As of writing this, Onion v3 support is only available alpha versions of Tor, however a Tor build with Onion v3 functionality is currently at the second release candidate, so it should be reaching the stable branch very soon.

For as long as Tor Onion v3 functionality remains in alpha only, I will be keeping the current hidden service address (http://32zzibxmqi2ybxpqyggwwuwz7a3lbvtzoloti7cxoevyvijexvgsfeid.onion) as well as running the Tor alpha instance on a separate, isolated server.

When Onion v3 hits Tor stable, I will move it across to a main server as well as start using the jamie3vkiwi vanity address. I will also continue hosting my Onion v2 hidden service for as long as it is safe to do so.

Luckily it is very easy to host multiple hidden services using the same Tor instance. In your torrc, just add multiple hidden service configurations:

HiddenServiceDir /desired/path/to/v3/hidden/service/config
HiddenServiceVersion 3
HiddenServicePort <localport> <server>

HiddenServiceDir /desired/path/to/v2/hidden/service/config
HiddenServiceVersion 2
HiddenServicePort <localport> <server>

Other Onion v3 Vanity Address Generation Programs

In addition to mkp224o by cathugger (which is what I used), there are also other Onion v3 vanity address generation programs out there:

• horse25519: https://github.com/Yawning/horse25519
• oniongen-go: https://github.com/rdkr/oniongen-go
• oniongen-c: https://github.com/rdkr/oniongen-c

I personally tried out oniongen-go and oniongen-c in addition to mkp224o.

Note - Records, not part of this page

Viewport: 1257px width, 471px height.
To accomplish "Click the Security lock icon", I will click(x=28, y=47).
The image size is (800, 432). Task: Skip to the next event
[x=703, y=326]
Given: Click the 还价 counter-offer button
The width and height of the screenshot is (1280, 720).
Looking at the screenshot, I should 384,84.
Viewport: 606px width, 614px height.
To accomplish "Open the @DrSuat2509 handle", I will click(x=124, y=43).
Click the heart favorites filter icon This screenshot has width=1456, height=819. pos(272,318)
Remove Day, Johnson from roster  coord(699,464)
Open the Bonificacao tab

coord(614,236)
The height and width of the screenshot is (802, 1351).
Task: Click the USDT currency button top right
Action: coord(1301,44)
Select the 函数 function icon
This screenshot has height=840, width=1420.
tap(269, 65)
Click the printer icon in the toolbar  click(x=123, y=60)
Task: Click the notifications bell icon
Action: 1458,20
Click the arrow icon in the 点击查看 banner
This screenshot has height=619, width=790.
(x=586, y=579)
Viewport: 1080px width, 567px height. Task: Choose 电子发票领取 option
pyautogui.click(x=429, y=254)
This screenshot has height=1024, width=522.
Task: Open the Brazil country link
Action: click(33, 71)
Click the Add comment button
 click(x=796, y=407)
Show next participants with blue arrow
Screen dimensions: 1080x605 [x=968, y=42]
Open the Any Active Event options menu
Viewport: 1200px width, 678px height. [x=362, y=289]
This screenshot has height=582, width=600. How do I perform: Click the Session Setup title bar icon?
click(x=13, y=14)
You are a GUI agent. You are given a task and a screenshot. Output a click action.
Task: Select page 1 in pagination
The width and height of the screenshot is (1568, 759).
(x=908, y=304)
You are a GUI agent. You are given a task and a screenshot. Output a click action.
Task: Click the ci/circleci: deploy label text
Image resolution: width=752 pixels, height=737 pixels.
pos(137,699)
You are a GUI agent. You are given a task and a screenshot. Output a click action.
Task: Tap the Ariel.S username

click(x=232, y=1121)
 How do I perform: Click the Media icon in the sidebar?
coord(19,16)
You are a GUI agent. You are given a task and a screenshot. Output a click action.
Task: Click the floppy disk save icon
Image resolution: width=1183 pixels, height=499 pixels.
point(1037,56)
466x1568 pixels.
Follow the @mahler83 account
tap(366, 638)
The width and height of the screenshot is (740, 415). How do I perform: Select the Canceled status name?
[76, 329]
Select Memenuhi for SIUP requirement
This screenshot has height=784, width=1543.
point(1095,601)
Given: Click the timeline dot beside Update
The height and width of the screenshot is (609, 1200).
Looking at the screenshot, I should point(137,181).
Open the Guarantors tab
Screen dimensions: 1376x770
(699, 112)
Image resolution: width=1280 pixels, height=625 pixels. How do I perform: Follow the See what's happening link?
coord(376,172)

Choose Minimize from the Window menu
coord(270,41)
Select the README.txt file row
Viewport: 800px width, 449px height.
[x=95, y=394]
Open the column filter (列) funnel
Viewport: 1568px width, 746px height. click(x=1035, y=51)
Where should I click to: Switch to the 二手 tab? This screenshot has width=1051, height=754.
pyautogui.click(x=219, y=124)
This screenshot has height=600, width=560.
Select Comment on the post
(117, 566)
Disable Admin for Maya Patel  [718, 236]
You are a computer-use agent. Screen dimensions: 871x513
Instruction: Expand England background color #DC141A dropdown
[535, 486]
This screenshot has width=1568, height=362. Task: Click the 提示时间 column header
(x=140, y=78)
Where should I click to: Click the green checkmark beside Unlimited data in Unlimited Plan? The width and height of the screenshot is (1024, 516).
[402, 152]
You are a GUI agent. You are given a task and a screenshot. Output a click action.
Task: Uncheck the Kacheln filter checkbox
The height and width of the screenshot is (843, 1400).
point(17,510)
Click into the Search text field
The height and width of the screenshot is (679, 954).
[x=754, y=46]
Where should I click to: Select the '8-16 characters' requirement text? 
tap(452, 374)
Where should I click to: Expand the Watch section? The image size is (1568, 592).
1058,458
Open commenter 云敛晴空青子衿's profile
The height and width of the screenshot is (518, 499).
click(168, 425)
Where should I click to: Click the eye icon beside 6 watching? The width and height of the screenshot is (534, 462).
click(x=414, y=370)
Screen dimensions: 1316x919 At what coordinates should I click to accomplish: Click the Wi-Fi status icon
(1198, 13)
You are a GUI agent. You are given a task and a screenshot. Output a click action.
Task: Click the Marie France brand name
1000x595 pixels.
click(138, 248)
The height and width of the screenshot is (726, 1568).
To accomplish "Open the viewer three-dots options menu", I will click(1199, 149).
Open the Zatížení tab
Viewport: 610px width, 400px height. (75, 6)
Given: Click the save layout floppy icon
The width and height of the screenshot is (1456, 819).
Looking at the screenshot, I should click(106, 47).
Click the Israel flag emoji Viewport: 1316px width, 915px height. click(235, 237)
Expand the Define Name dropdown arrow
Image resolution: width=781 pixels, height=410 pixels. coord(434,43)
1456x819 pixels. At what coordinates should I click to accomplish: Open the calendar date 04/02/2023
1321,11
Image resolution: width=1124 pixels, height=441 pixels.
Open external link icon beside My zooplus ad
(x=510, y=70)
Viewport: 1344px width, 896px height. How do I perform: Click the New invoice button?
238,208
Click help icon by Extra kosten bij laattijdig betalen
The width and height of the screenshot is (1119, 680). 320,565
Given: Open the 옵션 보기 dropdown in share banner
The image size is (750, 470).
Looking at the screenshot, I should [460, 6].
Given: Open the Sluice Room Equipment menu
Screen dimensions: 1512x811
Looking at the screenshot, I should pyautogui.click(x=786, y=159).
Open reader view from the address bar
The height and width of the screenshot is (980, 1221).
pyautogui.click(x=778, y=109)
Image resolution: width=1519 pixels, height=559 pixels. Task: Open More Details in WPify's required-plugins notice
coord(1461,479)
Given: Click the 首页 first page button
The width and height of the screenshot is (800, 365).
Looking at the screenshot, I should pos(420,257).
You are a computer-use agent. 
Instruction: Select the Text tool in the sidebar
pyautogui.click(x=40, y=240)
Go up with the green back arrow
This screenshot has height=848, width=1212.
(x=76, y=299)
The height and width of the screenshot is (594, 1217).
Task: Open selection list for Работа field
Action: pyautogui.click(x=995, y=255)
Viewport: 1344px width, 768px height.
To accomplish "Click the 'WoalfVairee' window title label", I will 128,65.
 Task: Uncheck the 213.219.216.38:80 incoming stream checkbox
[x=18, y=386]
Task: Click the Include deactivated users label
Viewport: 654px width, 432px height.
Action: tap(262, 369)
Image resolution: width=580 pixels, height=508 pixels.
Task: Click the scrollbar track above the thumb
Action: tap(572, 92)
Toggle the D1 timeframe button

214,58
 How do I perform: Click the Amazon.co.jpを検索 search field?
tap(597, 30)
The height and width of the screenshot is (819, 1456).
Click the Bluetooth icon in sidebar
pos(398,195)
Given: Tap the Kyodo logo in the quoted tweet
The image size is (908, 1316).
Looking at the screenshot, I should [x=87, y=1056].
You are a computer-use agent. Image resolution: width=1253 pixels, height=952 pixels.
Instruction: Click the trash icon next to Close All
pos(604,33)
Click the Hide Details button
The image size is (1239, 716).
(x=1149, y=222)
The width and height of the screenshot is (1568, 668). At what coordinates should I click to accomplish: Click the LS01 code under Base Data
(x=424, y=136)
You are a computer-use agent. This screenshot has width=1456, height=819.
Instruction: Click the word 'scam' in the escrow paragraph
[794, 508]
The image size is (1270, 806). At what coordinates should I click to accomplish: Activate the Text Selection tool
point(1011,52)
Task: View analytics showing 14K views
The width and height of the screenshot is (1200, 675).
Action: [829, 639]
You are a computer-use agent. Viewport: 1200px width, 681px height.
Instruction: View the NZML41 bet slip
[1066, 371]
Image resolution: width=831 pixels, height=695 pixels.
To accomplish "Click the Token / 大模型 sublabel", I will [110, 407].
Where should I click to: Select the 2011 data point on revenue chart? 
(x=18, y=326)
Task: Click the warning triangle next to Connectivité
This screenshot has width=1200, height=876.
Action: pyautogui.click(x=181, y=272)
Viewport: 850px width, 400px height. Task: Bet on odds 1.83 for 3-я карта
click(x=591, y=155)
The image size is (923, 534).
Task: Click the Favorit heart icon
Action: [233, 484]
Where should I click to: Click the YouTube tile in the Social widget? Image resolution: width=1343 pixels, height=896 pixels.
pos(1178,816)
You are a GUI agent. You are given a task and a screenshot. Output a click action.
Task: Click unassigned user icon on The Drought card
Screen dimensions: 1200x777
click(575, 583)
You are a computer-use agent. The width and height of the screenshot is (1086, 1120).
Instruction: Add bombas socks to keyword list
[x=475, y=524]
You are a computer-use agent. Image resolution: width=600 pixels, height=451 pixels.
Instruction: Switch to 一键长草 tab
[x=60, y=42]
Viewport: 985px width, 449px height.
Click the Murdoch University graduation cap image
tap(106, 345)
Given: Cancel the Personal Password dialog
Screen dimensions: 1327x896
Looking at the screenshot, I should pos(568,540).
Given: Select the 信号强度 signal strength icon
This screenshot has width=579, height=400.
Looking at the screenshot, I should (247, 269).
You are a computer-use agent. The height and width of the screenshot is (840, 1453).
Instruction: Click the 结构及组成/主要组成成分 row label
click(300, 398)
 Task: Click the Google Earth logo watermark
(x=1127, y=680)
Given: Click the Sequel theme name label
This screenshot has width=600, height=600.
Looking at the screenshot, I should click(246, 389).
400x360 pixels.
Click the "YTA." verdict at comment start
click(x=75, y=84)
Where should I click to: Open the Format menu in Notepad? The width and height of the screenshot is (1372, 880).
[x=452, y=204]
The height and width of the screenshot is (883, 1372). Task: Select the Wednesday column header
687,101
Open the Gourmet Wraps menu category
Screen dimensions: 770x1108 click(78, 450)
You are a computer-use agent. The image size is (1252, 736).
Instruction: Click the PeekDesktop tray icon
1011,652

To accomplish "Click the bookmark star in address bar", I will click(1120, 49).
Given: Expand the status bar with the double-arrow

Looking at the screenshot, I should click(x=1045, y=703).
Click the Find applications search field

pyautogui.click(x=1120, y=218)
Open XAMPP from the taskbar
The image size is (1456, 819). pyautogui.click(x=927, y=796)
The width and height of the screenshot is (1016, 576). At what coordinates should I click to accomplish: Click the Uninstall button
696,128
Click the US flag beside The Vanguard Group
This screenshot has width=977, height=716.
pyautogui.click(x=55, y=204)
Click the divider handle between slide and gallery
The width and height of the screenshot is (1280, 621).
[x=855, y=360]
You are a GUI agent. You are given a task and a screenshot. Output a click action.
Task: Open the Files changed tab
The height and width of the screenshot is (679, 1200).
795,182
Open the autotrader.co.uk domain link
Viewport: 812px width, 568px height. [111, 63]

If I have missed any, please let me know.

Conclusion

To conclude, I think that mkp224o is fantastic software that worked stably for prolonged amounts of time on low-end hardware. If you want to generate a vanity address for your own Onion v3 service, definitely check out mkp224o.

I am definitely not as happy with my Onion v3 vanity address as I am with my Onion v2 vanity address, however due to the enormously increased cryptographic security of Onion v3, vanity address generation takes slightly longer. This is not a problem for me though, since security is always more important that vanity, especially with software like Tor.